#### Records provided ####

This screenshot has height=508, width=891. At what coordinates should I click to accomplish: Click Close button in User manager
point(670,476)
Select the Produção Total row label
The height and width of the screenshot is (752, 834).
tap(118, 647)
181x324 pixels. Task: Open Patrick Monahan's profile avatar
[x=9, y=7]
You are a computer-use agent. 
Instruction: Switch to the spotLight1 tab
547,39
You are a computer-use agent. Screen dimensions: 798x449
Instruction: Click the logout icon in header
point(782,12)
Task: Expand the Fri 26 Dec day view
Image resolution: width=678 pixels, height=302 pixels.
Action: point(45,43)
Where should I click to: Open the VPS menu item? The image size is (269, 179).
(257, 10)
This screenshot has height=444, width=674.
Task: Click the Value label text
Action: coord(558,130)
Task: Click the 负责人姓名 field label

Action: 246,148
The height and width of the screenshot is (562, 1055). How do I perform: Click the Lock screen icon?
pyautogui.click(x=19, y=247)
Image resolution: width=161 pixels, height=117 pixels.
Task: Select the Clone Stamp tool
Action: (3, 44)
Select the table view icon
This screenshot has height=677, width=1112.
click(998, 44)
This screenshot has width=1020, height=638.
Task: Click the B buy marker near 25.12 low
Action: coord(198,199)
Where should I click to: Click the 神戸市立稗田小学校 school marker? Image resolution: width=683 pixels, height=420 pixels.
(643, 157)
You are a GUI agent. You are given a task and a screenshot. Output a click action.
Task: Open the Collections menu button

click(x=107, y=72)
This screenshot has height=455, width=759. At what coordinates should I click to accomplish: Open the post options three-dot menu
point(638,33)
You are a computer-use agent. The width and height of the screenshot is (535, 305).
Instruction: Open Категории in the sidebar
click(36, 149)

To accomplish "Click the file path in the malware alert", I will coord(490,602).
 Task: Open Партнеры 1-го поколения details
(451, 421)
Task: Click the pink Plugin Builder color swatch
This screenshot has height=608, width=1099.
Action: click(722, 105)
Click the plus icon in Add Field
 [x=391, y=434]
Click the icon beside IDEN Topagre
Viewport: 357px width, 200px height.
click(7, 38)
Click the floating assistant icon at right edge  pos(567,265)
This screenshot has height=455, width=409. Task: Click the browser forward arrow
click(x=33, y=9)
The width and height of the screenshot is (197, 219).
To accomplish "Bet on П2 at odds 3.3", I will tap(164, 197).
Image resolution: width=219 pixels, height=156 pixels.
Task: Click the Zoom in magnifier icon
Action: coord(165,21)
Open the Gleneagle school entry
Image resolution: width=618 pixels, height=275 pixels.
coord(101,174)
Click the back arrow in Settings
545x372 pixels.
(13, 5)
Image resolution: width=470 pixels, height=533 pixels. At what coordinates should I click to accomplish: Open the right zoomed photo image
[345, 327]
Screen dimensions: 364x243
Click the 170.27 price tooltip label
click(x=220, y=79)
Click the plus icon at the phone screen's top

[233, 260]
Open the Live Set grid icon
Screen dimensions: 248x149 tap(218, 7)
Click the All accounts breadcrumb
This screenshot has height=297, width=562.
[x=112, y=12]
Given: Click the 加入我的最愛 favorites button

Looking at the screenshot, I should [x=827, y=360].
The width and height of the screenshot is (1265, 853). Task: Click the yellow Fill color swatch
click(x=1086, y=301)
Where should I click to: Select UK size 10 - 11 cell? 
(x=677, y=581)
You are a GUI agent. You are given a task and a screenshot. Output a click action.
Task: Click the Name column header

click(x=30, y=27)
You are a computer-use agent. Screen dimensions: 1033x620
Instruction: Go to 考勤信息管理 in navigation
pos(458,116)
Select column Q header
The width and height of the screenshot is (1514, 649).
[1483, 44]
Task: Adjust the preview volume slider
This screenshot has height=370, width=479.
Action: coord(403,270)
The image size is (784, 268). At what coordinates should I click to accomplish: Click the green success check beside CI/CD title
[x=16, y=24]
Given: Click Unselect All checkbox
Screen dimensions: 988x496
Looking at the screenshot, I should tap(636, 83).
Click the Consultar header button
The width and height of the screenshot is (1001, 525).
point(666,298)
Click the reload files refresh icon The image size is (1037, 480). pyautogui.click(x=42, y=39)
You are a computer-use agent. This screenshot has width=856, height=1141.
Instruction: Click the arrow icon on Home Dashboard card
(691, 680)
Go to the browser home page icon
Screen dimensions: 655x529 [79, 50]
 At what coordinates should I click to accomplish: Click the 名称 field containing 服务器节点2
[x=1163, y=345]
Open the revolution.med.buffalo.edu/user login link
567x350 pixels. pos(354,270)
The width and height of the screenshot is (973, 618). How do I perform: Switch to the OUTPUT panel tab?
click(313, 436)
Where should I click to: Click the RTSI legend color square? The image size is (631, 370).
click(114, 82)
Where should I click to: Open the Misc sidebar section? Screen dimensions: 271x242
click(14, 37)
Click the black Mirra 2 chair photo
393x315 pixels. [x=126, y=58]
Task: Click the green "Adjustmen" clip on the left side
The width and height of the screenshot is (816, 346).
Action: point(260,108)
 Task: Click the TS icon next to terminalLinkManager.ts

####

Required work:
Retype every line of the data above exactly.

Completed task:
This screenshot has height=508, width=891. At what coordinates should I click to accomplish: Click Close button in User manager
point(670,476)
Select the Produção Total row label
The height and width of the screenshot is (752, 834).
tap(118, 647)
181x324 pixels. Task: Open Patrick Monahan's profile avatar
[x=9, y=7]
You are a computer-use agent. 
Instruction: Switch to the spotLight1 tab
547,39
You are a computer-use agent. Screen dimensions: 798x449
Instruction: Click the logout icon in header
point(782,12)
Task: Expand the Fri 26 Dec day view
Image resolution: width=678 pixels, height=302 pixels.
Action: point(45,43)
Where should I click to: Open the VPS menu item? The image size is (269, 179).
(257, 10)
This screenshot has height=444, width=674.
Task: Click the Value label text
Action: coord(558,130)
Task: Click the 负责人姓名 field label

Action: 246,148
The height and width of the screenshot is (562, 1055). How do I perform: Click the Lock screen icon?
pyautogui.click(x=19, y=247)
Image resolution: width=161 pixels, height=117 pixels.
Task: Select the Clone Stamp tool
Action: (3, 44)
Select the table view icon
This screenshot has height=677, width=1112.
click(998, 44)
This screenshot has width=1020, height=638.
Task: Click the B buy marker near 25.12 low
Action: coord(198,199)
Where should I click to: Click the 神戸市立稗田小学校 school marker? Image resolution: width=683 pixels, height=420 pixels.
(643, 157)
You are a GUI agent. You are given a task and a screenshot. Output a click action.
Task: Open the Collections menu button

click(x=107, y=72)
This screenshot has height=455, width=759. At what coordinates should I click to accomplish: Open the post options three-dot menu
point(638,33)
You are a computer-use agent. The width and height of the screenshot is (535, 305).
Instruction: Open Категории in the sidebar
click(36, 149)

To accomplish "Click the file path in the malware alert", I will coord(490,602).
 Task: Open Партнеры 1-го поколения details
(451, 421)
Task: Click the pink Plugin Builder color swatch
This screenshot has height=608, width=1099.
Action: click(722, 105)
Click the plus icon in Add Field
 [x=391, y=434]
Click the icon beside IDEN Topagre
Viewport: 357px width, 200px height.
click(7, 38)
Click the floating assistant icon at right edge  pos(567,265)
This screenshot has height=455, width=409. Task: Click the browser forward arrow
click(x=33, y=9)
The width and height of the screenshot is (197, 219).
To accomplish "Bet on П2 at odds 3.3", I will tap(164, 197).
Image resolution: width=219 pixels, height=156 pixels.
Task: Click the Zoom in magnifier icon
Action: coord(165,21)
Open the Gleneagle school entry
Image resolution: width=618 pixels, height=275 pixels.
coord(101,174)
Click the back arrow in Settings
545x372 pixels.
(13, 5)
Image resolution: width=470 pixels, height=533 pixels. At what coordinates should I click to accomplish: Open the right zoomed photo image
[345, 327]
Screen dimensions: 364x243
Click the 170.27 price tooltip label
click(x=220, y=79)
Click the plus icon at the phone screen's top

[233, 260]
Open the Live Set grid icon
Screen dimensions: 248x149 tap(218, 7)
Click the All accounts breadcrumb
This screenshot has height=297, width=562.
[x=112, y=12]
Given: Click the 加入我的最愛 favorites button

Looking at the screenshot, I should [x=827, y=360].
The width and height of the screenshot is (1265, 853). Task: Click the yellow Fill color swatch
click(x=1086, y=301)
Where should I click to: Select UK size 10 - 11 cell? 
(x=677, y=581)
You are a GUI agent. You are given a task and a screenshot. Output a click action.
Task: Click the Name column header

click(x=30, y=27)
You are a computer-use agent. Screen dimensions: 1033x620
Instruction: Go to 考勤信息管理 in navigation
pos(458,116)
Select column Q header
The width and height of the screenshot is (1514, 649).
[1483, 44]
Task: Adjust the preview volume slider
This screenshot has height=370, width=479.
Action: coord(403,270)
The image size is (784, 268). At what coordinates should I click to accomplish: Click the green success check beside CI/CD title
[x=16, y=24]
Given: Click Unselect All checkbox
Screen dimensions: 988x496
Looking at the screenshot, I should tap(636, 83).
Click the Consultar header button
The width and height of the screenshot is (1001, 525).
point(666,298)
Click the reload files refresh icon The image size is (1037, 480). pyautogui.click(x=42, y=39)
You are a computer-use agent. This screenshot has width=856, height=1141.
Instruction: Click the arrow icon on Home Dashboard card
(691, 680)
Go to the browser home page icon
Screen dimensions: 655x529 [79, 50]
 At what coordinates should I click to accomplish: Click the 名称 field containing 服务器节点2
[x=1163, y=345]
Open the revolution.med.buffalo.edu/user login link
567x350 pixels. pos(354,270)
The width and height of the screenshot is (973, 618). How do I perform: Switch to the OUTPUT panel tab?
click(313, 436)
Where should I click to: Click the RTSI legend color square? The image size is (631, 370).
click(114, 82)
Where should I click to: Open the Misc sidebar section? Screen dimensions: 271x242
click(14, 37)
Click the black Mirra 2 chair photo
393x315 pixels. [x=126, y=58]
Task: Click the green "Adjustmen" clip on the left side
The width and height of the screenshot is (816, 346).
Action: point(260,108)
 Task: Click the TS icon next to terminalLinkManager.ts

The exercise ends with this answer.